■ WHAT THE TASK ASKS:
Every line in the data below that includes "agent" belongs in the answer, copied as it stands.

________

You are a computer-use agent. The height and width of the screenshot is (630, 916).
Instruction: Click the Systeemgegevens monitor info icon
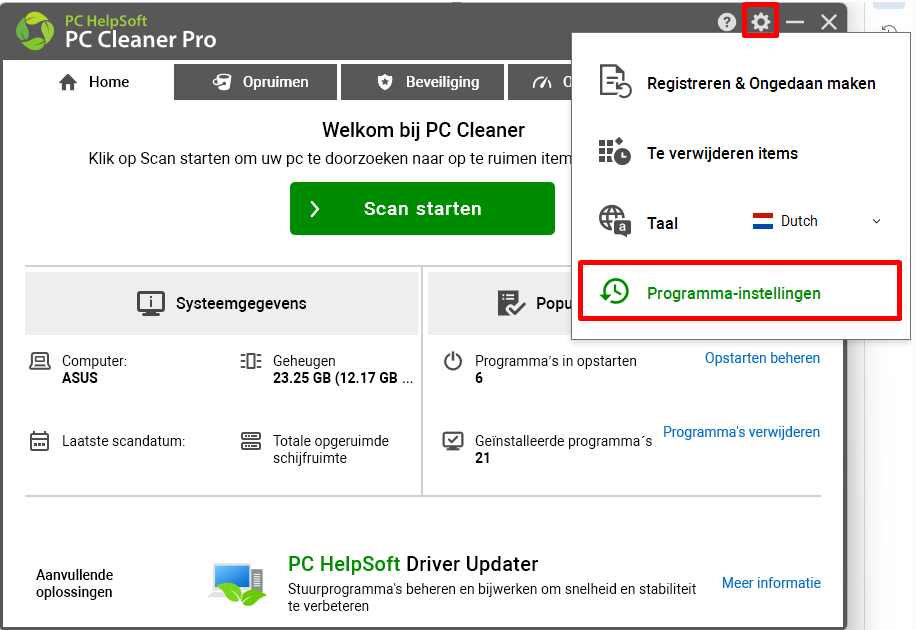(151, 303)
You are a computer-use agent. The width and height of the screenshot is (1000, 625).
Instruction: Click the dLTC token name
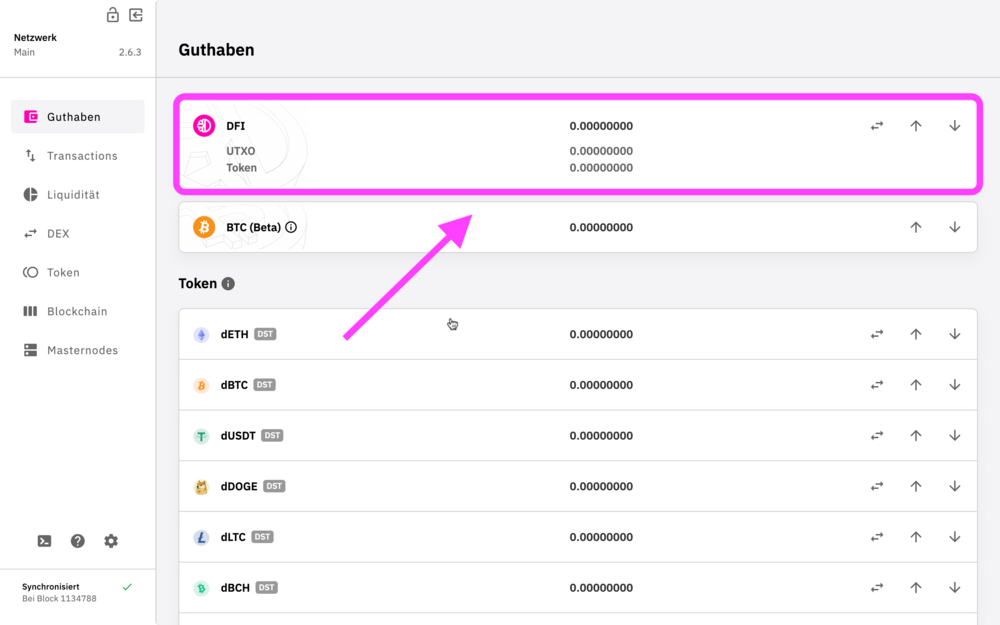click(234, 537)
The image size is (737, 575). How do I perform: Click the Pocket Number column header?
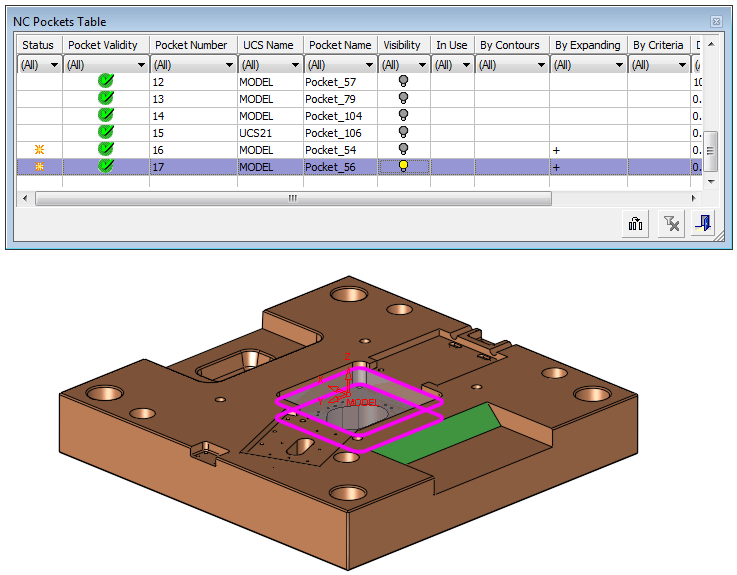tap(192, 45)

________

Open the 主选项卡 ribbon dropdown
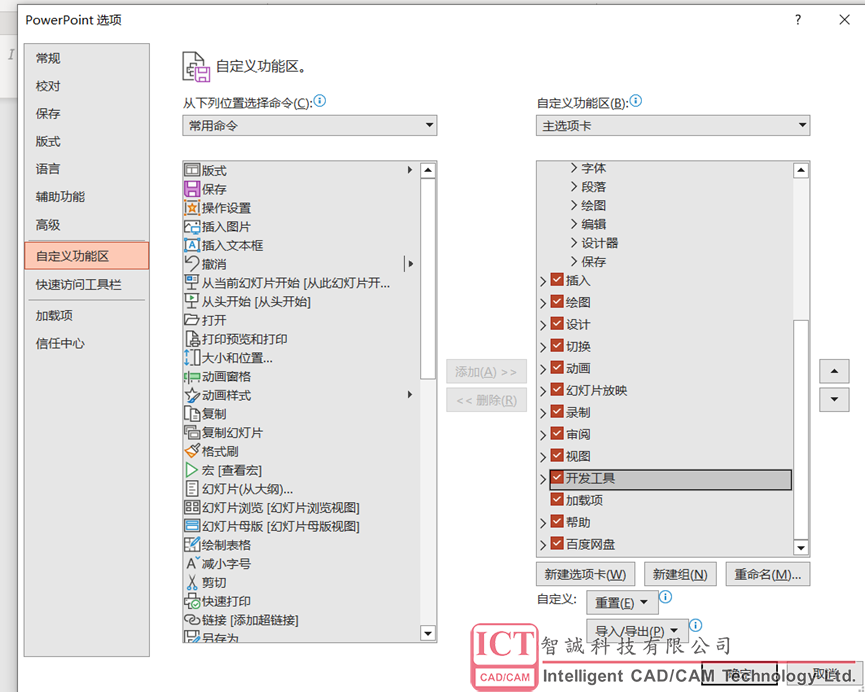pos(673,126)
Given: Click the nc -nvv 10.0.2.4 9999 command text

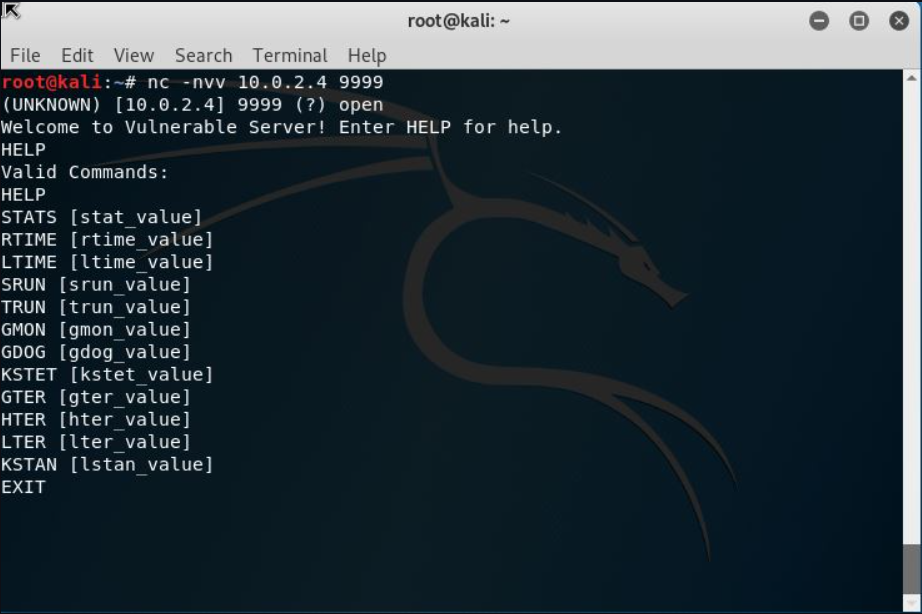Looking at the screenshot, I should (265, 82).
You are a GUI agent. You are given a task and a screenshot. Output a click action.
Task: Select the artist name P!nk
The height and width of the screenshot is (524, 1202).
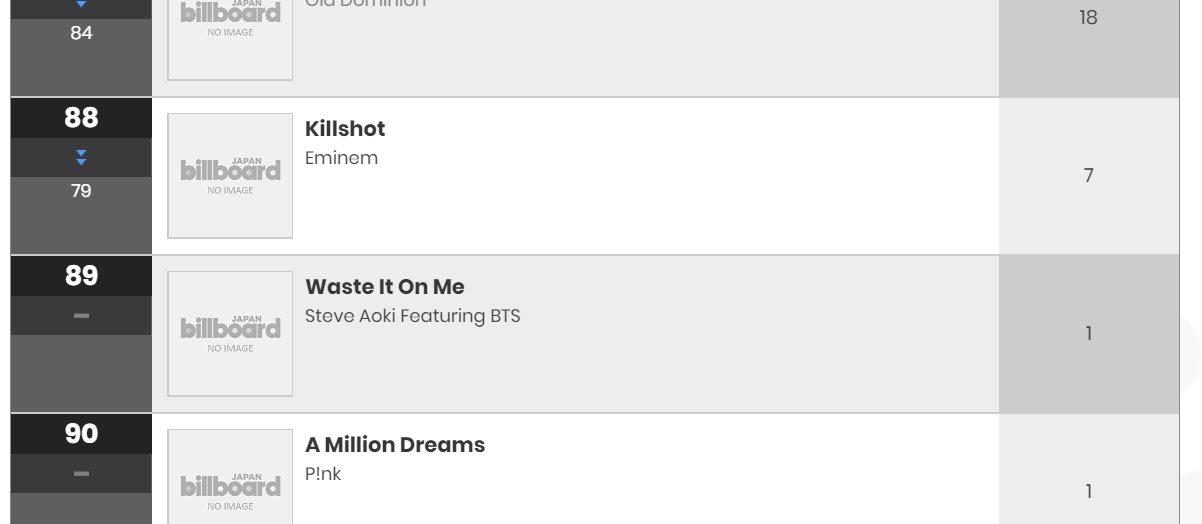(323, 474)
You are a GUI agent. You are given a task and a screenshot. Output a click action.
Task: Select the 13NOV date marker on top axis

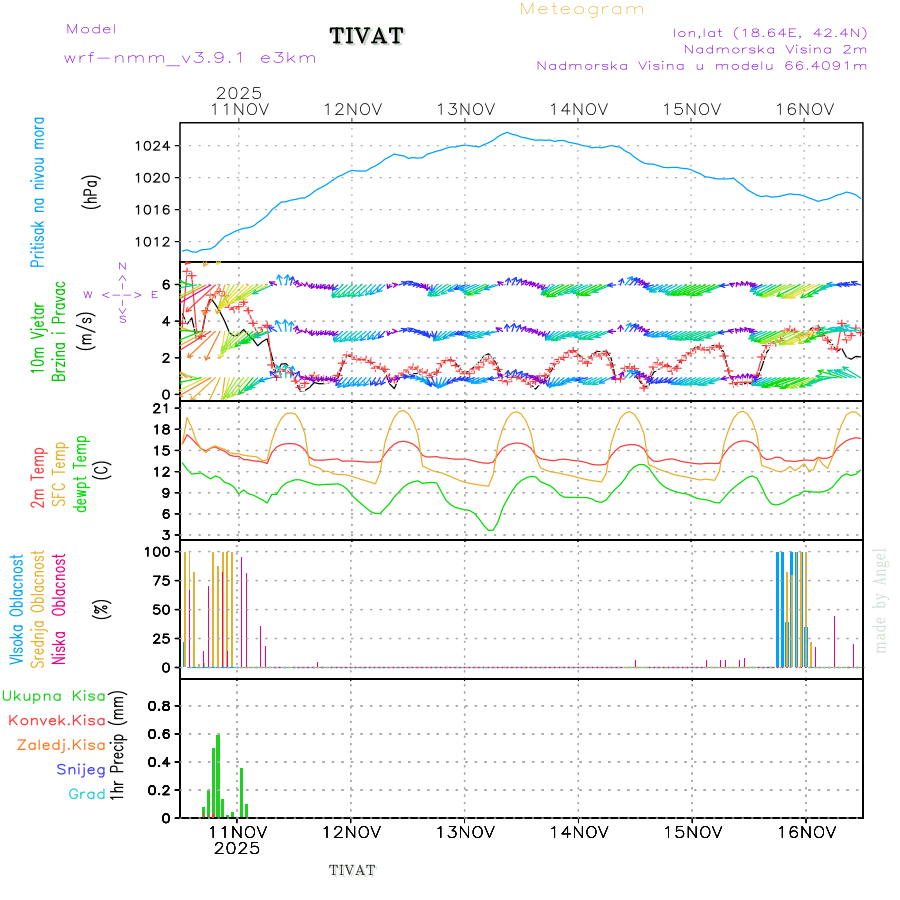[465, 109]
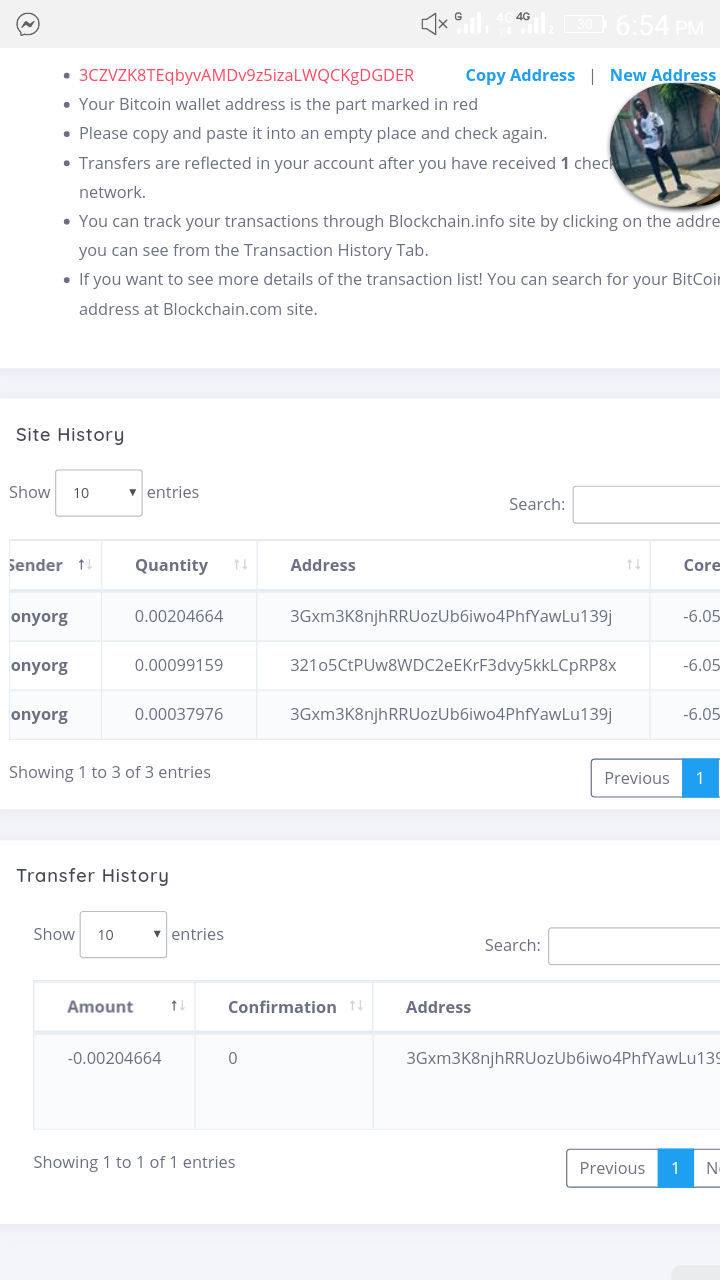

________

■ RESULT BELOW:
You are a computer-use agent. The height and width of the screenshot is (630, 916).
You are a computer-use agent. The width and height of the screenshot is (1000, 625).
You are a GUI agent. You are given a task and a screenshot. Output a click action.
You are a GUI agent. You are given a task and a screenshot. Output a click action.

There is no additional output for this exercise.